Task directions: Resume the stock market report below, carrying on from its final sentence, which ends "weakest-ever sales growth."

Text excerpt:
┌──

Japan’s Nikkei (.N225) retreated 0.75%, while Chinese blue chips (.CSI300) lost 0.82%.

Hong Kong’s Hang Seng (.HSI) slid 0.75%, with its tech index (.HSTECH) tumbling 1.96%.

MSCI’s broadest index of Asia-Pacific shares (.MIAP00000PUS) lost 0.54% to 158.80, after touching the highest since June 29 at 160.03 on Friday.

U.S. S&P 500 emini futures slipped 0.08%, pointing to an extension of the benchmark’s (.SPX) 0.93% slump on Friday, when a survey showed business activity contracting for the first time in nearly two years amid persistently heated inflation and rapidly rising interest rates. read more

Earlier that day, data also showed euro zone business activity unexpectedly shrank. read more

Nasdaq futures were about flat, following a 1.77% tumble for the tech-heavy stock index, as the bottom dropped out from under Snap Inc (SNAP.N) after the Snapchat owner posted its weakest-ever sales growth.

└──

Dataset entries:
┌──

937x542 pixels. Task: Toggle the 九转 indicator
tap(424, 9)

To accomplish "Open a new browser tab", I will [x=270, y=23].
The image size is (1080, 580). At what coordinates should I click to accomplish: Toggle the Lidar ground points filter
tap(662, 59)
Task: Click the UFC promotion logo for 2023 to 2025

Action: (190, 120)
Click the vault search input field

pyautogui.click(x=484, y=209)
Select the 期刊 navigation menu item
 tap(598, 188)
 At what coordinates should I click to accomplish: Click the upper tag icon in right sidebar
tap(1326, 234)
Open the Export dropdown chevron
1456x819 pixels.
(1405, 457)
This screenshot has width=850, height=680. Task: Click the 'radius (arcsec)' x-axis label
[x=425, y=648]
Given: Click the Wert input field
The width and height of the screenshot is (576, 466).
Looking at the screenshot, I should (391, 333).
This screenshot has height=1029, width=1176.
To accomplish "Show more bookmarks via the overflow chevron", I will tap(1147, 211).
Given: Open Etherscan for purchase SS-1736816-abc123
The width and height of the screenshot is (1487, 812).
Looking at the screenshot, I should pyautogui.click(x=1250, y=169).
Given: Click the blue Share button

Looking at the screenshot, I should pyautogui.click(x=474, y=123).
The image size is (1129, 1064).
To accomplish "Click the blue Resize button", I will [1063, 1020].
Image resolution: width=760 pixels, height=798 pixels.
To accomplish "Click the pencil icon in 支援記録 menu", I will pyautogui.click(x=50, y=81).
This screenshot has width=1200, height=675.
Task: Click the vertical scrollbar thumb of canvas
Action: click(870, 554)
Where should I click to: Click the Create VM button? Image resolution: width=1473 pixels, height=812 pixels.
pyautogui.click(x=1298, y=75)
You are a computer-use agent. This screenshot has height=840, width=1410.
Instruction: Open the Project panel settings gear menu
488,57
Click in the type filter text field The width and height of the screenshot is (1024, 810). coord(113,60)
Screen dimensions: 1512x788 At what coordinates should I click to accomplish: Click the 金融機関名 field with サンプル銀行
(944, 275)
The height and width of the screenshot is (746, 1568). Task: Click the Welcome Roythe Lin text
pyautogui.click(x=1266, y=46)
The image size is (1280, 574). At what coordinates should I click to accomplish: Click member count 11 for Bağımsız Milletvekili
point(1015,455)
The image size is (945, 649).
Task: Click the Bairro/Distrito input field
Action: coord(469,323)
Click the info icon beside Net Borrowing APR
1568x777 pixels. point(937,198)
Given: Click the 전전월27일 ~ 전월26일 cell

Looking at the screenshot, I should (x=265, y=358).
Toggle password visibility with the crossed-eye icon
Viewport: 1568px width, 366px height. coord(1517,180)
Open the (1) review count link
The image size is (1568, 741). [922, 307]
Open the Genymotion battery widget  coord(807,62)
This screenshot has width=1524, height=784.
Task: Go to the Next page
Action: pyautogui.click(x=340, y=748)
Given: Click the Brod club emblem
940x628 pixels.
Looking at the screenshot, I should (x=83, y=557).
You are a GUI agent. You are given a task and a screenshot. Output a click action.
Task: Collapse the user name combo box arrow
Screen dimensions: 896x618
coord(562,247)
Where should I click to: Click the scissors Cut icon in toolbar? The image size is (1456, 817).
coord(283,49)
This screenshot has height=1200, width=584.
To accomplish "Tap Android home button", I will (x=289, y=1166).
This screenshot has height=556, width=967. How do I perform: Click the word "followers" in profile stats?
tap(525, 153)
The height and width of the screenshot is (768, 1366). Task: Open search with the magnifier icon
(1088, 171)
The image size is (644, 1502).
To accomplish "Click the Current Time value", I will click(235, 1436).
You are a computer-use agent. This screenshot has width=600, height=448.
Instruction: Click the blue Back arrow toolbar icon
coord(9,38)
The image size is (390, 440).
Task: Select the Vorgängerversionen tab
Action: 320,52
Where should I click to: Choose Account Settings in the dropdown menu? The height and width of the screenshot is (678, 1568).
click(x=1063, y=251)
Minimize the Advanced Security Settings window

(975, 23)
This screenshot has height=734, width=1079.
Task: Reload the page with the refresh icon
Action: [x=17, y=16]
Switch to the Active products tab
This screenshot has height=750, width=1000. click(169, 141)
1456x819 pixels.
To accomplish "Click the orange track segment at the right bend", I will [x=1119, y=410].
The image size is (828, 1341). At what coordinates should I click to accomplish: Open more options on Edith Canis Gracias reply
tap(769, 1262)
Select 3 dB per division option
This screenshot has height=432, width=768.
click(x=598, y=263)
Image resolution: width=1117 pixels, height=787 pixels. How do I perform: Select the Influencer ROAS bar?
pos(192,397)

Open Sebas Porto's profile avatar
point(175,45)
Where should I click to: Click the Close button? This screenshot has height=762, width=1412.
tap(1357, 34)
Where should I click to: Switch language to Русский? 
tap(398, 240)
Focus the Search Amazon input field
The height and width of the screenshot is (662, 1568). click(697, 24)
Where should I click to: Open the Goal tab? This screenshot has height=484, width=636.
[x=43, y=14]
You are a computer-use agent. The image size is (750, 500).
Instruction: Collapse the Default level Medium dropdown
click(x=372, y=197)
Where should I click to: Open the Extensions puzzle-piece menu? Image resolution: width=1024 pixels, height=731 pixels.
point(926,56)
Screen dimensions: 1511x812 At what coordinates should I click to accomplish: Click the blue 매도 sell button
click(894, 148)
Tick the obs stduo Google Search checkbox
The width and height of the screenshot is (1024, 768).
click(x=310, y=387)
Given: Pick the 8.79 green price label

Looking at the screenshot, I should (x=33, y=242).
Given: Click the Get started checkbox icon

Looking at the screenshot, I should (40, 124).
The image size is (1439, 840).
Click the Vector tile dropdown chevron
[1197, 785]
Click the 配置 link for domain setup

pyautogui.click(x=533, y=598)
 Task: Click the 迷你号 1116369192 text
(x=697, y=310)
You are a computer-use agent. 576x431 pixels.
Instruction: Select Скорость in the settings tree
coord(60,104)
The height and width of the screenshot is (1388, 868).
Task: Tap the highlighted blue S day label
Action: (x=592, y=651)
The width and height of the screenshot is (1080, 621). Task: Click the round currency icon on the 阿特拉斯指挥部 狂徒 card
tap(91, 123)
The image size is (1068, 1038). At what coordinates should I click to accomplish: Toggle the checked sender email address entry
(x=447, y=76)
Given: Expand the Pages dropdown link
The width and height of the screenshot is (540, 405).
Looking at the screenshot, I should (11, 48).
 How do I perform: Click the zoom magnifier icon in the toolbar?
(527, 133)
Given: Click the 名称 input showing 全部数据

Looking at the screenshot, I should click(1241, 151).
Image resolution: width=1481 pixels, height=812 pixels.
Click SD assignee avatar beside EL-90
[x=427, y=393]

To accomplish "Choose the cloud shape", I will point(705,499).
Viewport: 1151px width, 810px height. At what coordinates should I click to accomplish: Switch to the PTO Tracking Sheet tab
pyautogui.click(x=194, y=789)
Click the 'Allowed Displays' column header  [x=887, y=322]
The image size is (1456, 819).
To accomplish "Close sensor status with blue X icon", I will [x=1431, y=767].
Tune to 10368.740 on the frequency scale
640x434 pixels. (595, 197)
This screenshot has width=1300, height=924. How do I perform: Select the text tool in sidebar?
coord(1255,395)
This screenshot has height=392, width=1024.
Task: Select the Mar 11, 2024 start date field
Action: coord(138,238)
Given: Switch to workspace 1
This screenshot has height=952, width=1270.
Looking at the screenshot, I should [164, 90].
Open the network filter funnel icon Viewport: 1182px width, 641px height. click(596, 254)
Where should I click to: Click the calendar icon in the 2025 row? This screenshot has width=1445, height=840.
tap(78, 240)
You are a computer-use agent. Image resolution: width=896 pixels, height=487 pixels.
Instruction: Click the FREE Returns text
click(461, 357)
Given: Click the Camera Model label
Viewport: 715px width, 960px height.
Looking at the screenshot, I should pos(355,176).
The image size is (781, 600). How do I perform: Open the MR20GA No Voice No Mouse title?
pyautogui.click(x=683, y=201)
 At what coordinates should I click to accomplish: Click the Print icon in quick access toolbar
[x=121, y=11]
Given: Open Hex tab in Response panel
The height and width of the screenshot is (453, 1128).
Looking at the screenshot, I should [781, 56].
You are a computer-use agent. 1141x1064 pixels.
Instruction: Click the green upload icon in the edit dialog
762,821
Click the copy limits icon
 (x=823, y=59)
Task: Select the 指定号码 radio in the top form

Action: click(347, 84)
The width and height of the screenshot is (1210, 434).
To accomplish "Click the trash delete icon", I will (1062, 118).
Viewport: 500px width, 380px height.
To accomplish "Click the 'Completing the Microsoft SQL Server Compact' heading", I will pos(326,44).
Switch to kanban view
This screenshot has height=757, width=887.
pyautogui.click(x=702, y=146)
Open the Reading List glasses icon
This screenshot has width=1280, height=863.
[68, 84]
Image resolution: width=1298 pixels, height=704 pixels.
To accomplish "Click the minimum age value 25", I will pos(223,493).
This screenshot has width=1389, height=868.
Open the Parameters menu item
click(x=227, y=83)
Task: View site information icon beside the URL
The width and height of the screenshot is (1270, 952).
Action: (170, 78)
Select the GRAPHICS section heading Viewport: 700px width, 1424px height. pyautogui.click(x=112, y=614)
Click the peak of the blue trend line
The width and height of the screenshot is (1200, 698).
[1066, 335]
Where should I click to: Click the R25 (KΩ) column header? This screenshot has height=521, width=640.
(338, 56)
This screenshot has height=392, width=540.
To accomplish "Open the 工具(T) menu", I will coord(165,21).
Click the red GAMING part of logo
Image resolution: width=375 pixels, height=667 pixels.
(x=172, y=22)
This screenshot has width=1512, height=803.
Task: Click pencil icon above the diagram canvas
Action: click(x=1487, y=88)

└──

Response for this exercise:
Investors are on guard this week for how much a strong dollar will hurt financial results from heavyweights Apple (AAPL.O) and Microsoft (MSFT.O), among others. read more

In Europe, EURO STOXX 50 index futures pointed 0.61% lower, and FTSE futures slid 0.52%.

The dollar index – which measures the safe-haven currency against six major peers – was little changed at 106.64, after climbing off a 2-1/2-week low of 106.10 reached Friday.

The greenback added 0.11% to 136.235 yen , while the euro slipped 0.04% to $1.02075.

The 10-year U.S. Treasury yield was little changed at 2.785% after sliding from as high as 3.083% over the previous two sessions.

Equivalent Japanese government bond yields dropped to the lowest since March 10 at 0.18%, and Australian yields dipped to the lowest since May 31 at 3.285%.

The Fed concludes a two-day meeting on Wednesday and markets are priced for a 75 basis-point rate hike, with about a 9% chance of a full one percentage-point increase.

Crude oil fell on concern that higher U.S. rates would limit fuel demand growth.

Brent crude futures for September settlement dropped 48 cents, or 0.5%, to $102.72 a barrel and U.S. West Texas Intermediate (WTI) crude futures for September delivery fell 65 cents, or 0.7%, to $94.05 a barrel, both down for a fourth day.

Gold was steady at $1,725.17 per ounce, getting support from lower bond yields.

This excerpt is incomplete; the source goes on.